Polícia Civil instaura inquérito para apurar morte de jovem após explosão

(Foto: Reprodução/Redes Sociais)

A Polícia Civil instaurou inquérito para apurar a morte de Fernando Aparecido Miguel, 26, que morreu após a explosão de um cilindro de uma empresa de extintores localizada à rua Poços de Caldas, na Vila Brasil, em São João da Boa Vista (SP), na tarde desta terça-feira (30).

Paulo Hadich, delegado titular da Delegacia Seccional de São João da Boa Vista, informa que o equipamento que faz a recarga teria sido construído artesanalmente pelo pai do proprietário da empresa Mega Fire Extintores.

Conforme reportado por Hadich ao G1, o que se sabe até agora é que o equipamento não suportou a pressão, o que motivou a explosão. “O porquê não suportou a pressão é o que a perícia complementar feita em laboratório no IC (Instituto de Criminalística) vai determinar em 30 dias”, afirmou.

A empresa foi procurada pelo G1 e informou que, por enquanto, vai aguardar o resultado do laudo para entender o que aconteceu.

O Cerest (Centro de Referência em Saúde do Trabalhador) informou que apura o caso e que vai fazer uma perícia no local. Já a Prefeitura de São João afirmou que a empresa está com o alvará de funcionamento regularizado e com a vistoria do Corpo de Bombeiros em dia.

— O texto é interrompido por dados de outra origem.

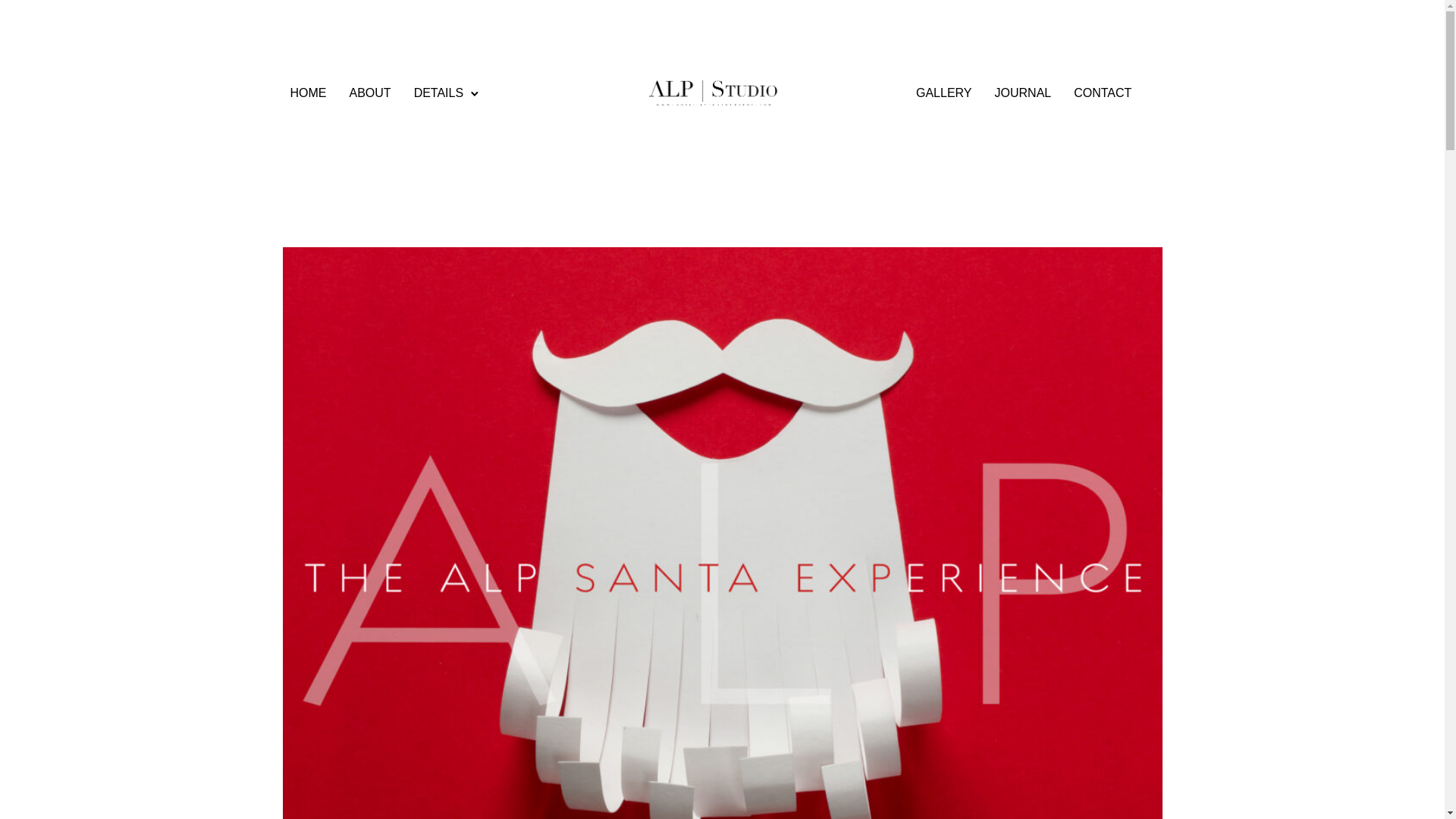
JOURNAL (1023, 92)
ABOUT (368, 92)
DETAILS (438, 92)
DETAILS (438, 92)
ABOUT (368, 92)
CONTACT (1101, 92)
CONTACT (1101, 92)
JOURNAL (1023, 92)
HOME (307, 92)
GALLERY (943, 92)
HOME (307, 92)
GALLERY (943, 92)
Given the description of an element on the screen output the (x, y) to click on. 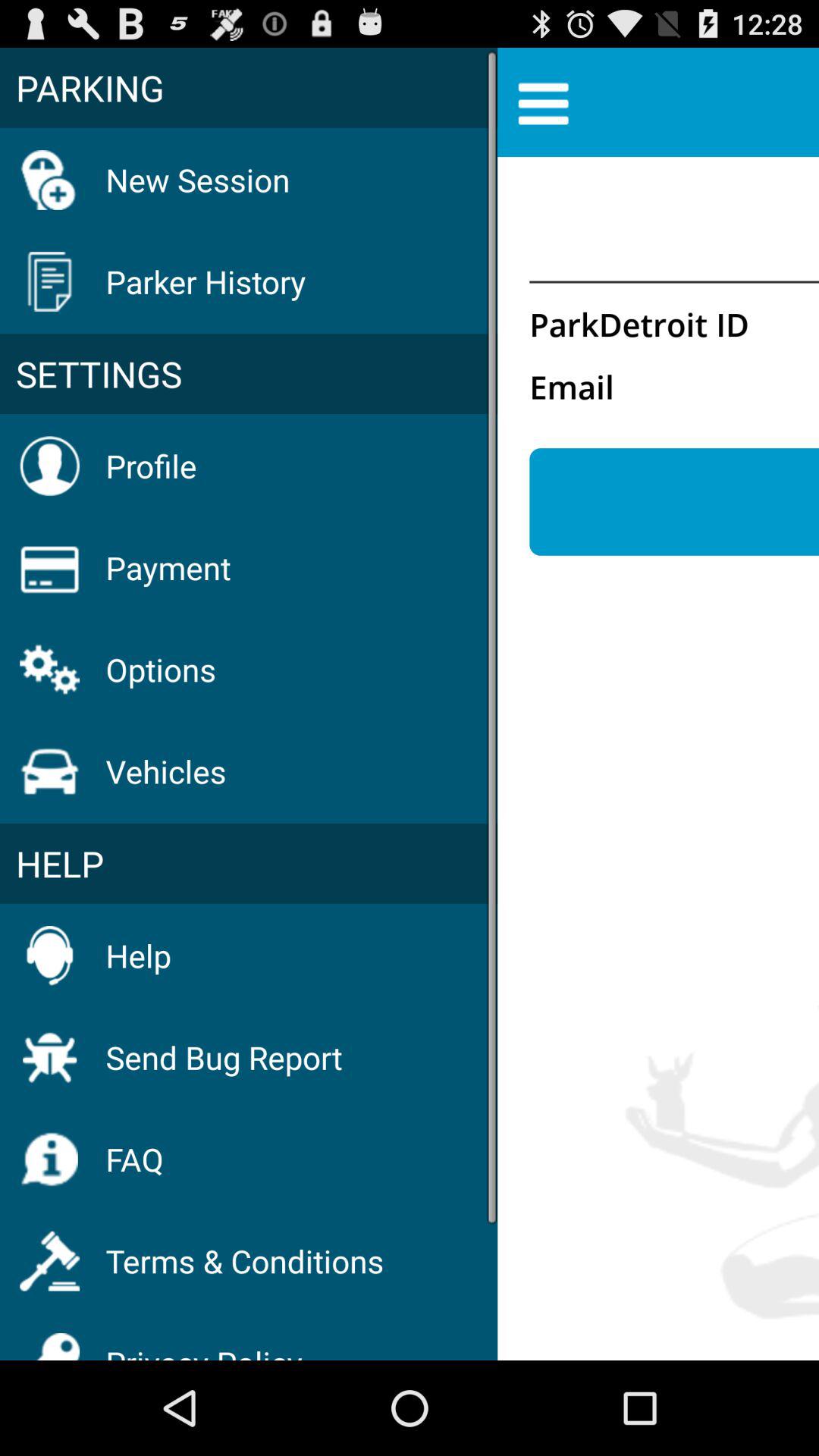
jump until the faq item (134, 1158)
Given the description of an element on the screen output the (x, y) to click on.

O sepultamento do corpo de Fernando Aparecido Miguel está previsto para às 16:30h desta quarta-feira (31), no Cemitério Municipal São João Batista, em São João da Boa Vista (SP).

ACIDENTE

O acidente com Miguel ocorreu no final da tarde desta terça-feira (30). Segundo o Corpo de Bombeiros, Pépe, como era conhecido, manuseava o extintor em um procedimento de recarga quando a explosão aconteceu, o atingindo na região do pescoço e resultando em intenso sangramento.

Ele teve parada cardiorrespiratória e chegou a ser socorrido pelos bombeiros à Santa Casa Dona Carolina Malheiros, mas não resistiu aos ferimentos.

Segundo O MUNICIPIO apurou, moradores das redondezas ficaram bastante assustados com o barulho da explosão, que chegou a estremecer alguns imóveis vizinhos ao local.

Paulo Hadich, delegado seccional de São João, afirmou que inquérito já foi aberto — (Foto: Reprodução/Paulo Chiari/EPTV)

INVESTIGAÇÃO

Conforme Paulo Hadich, a Polícia Civil colheu informações após o acidente e soube que o equipamento construído artesanalmente, chamado de ‘pulmão’ de recarga, foi instalado na empresa há três meses.

Segundo o seccional, o inquérito vai apurar a forma como o equipamento foi montado e se respeita as normas de construção e especificação. “A princípio acreditamos que não, senão teria suportado a pressão, já que foi construído para essa finalidade. Se houve a explosão do equipamento, é porque houve alguma falha”, disse.

Ainda de acordo com ele, a vítima trabalhava como auxiliar geral. “Nós vamos verificar se possuía formação especifica para essa função, qual era essa formação necessária. Se estava inadequadamente, o proprietário também vai ser responsabilizado”, afirmou.

Nos próximos dias serão ouvidos formalmente familiares, funcionários e responsáveis pela empresa. “Embora seja um acidente de trabalho, é extremamente grave porque a empresa deve fornecer aos trabalhadores as condições adequadas para que eles desempenhem a sua função”, completou o delegado.